What you should do:
Please reproduce the records, omitting nothing and changing nothing.

Given data:
━━━━━━━━━━━━━━━━━━━━
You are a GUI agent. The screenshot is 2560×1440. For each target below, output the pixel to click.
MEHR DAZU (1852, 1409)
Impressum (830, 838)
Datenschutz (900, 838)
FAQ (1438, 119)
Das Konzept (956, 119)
━━━━━━━━━━━━━━━━━━━━
Solution to this problem:
You are a GUI agent. The screenshot is 2560×1440. For each target below, output the pixel to click.
MEHR DAZU (1852, 1409)
Impressum (830, 838)
Datenschutz (900, 838)
FAQ (1438, 119)
Das Konzept (956, 119)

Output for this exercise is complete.